Sheneka M. Williams, a University of Georgia professor who has been studying Wake’s diversity situation along with UNC-Chapel Hill professor Eric Houck, said that’s unfair.

“The onus of trying to provide some kind of balance can’t be placed on African-American parents,” Williams said.

Only a few dozen school systems nationwide try to make sure schools aren’t segregated by economics. In 2009, Republicans took over the Wake school board with claims that the “busing for diversity” plan was costly, cumbersome and unhelpful to students from minority groups. Even though Democrats regained control in 2011, they said it was too late to change the plan for the new school year.

Williams recalled the national reputation Wake gained for its then-innovative assignment system:

“Wake was what most other districts wanted to be like. Now it appears that Wake is looking down the hill and choosing to be like the others.”

School board Chairman Kevin Hill said the panel is still waiting for more data from staff before beginning a discussion on the student-assignment policy. But, Hill said, the magnet program can continue to be effective even if diversity is only part of the program’s principles and not formally part of the assignment policy.

‘We stopped halfway’

Dudley Flood, a member of the UNC System Board of Governors, worked for the state in the 1970s to help school systems use busing and other means to address concerns about the former legally segregated system. Though officials were able to get black and white students going to school together, the state missed an opportunity to close the still troublesome achievement gap, he said.

“I think we stopped halfway,” Flood said. “We made it illegal to deny access, but I don’t think we removed the vestiges of segregation.”

Last week, the Wake board voted against putting student achievement on the list of magnet school principles being developed.

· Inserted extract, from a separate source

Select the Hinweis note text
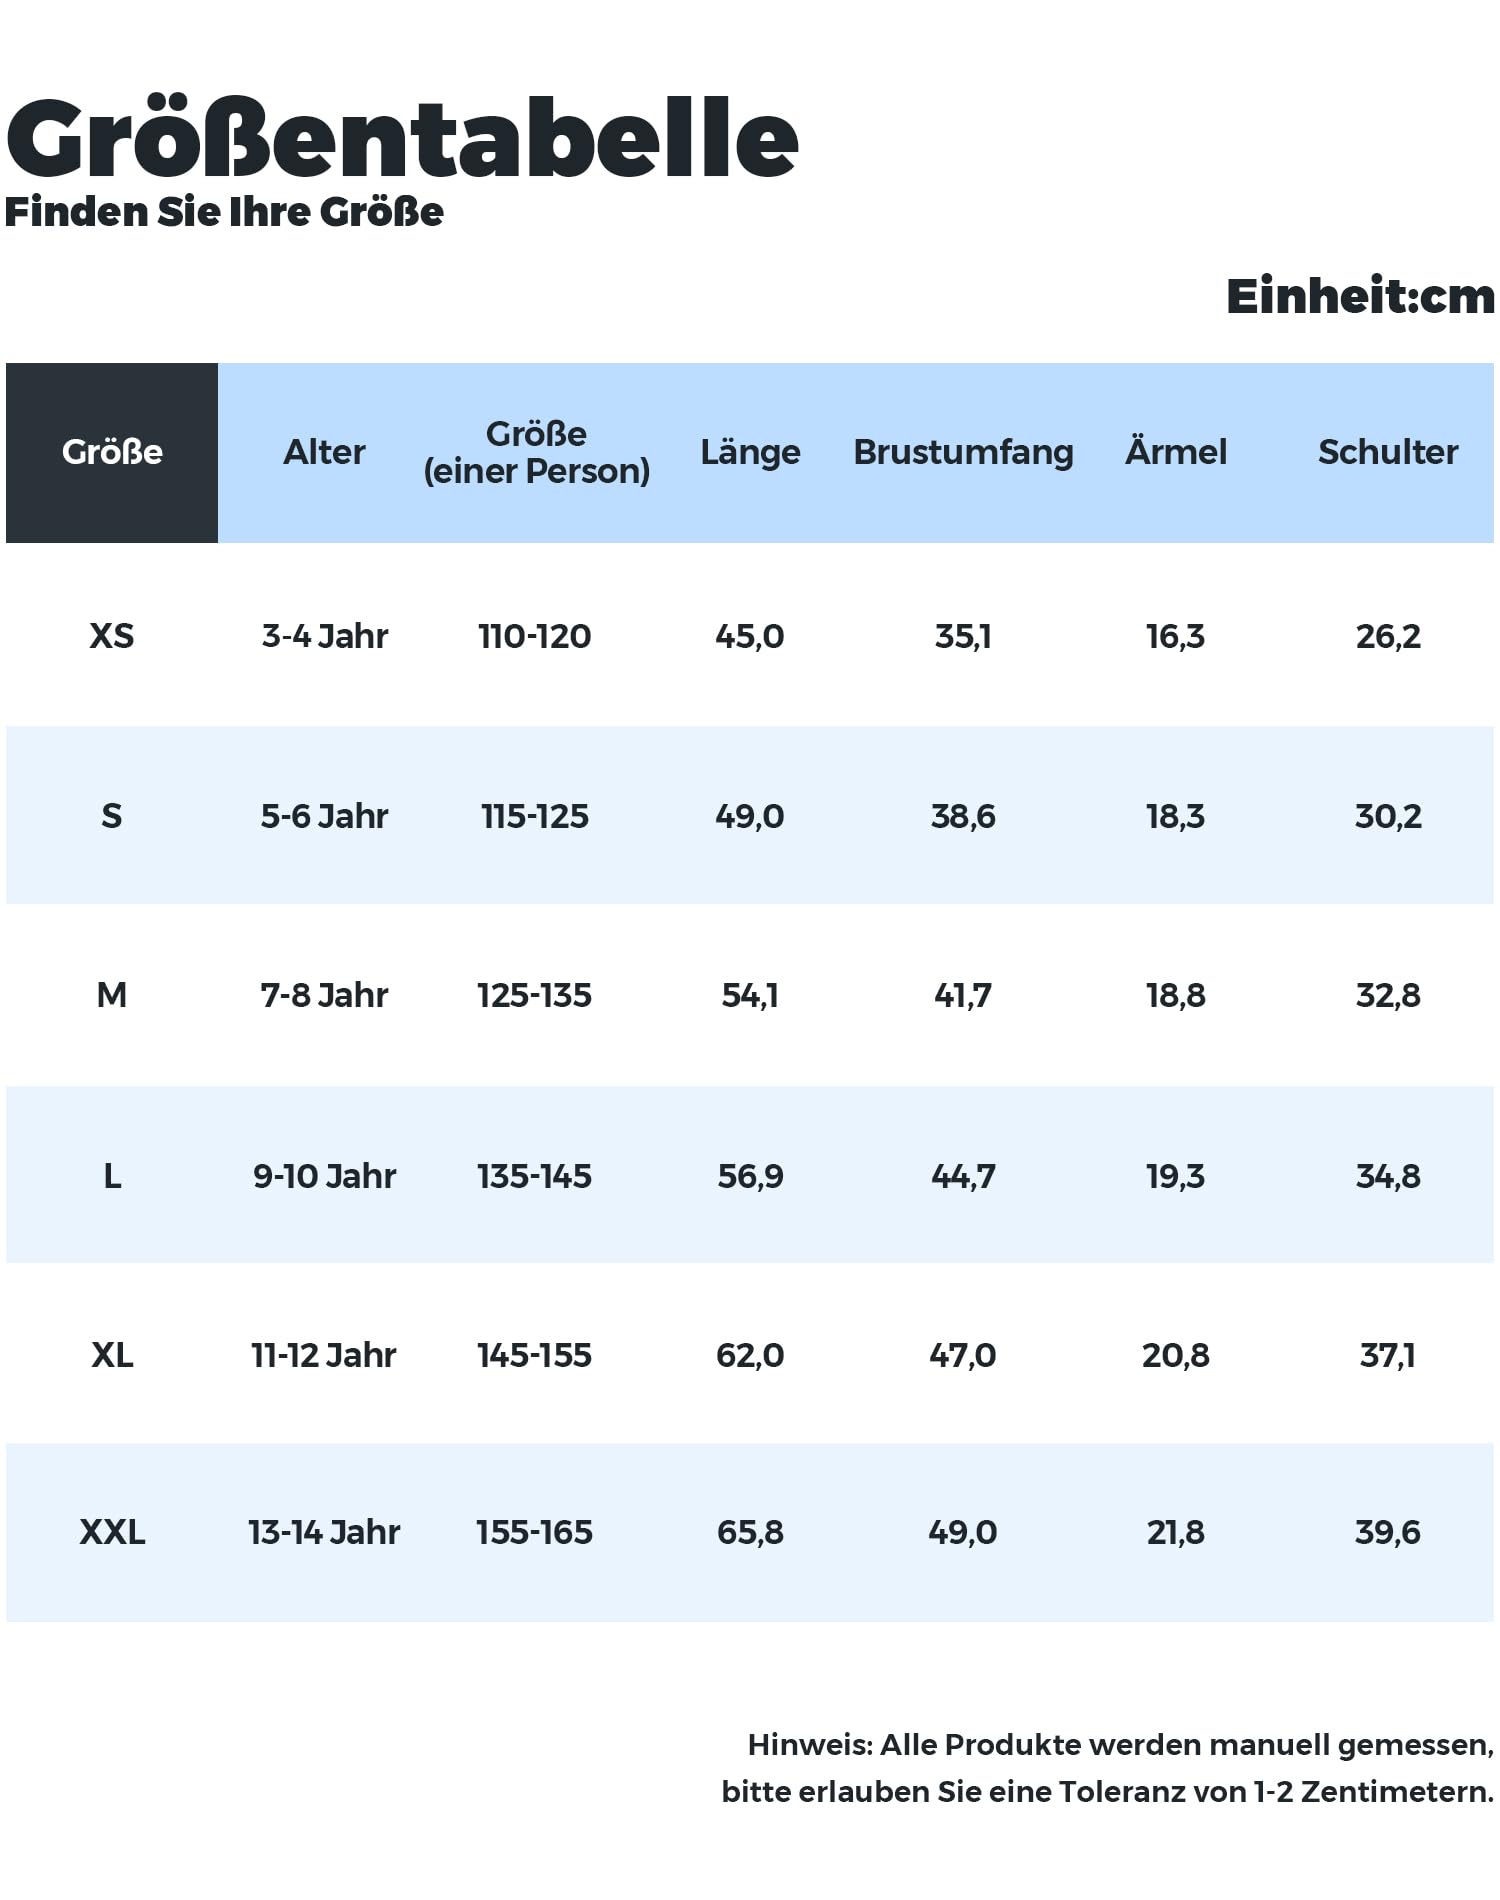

Board members said all schools and not just magnets are expected to focus on achievement.

“We’ve got to confront reality head on here and ask what we’re doing and why we’re doing it and where do we need to do it,” Tata said.

Critics have said the new approaches that Tata is debuting will detract from the power of magnets to draw students downtown and keep schools more balanced.

“If we are questioning the significance of magnets, are we questioning the significance of diversity?” Williams asked.

In August, school board members are to vote on any changes for magnet schools, including whether any should de-magnetize, whether any new ones should be named and what role the schools will play in relation to Wake’s new single-sex academies, STEM schools and other special offerings.

Those changes would likely go into effect in the fall of 2013.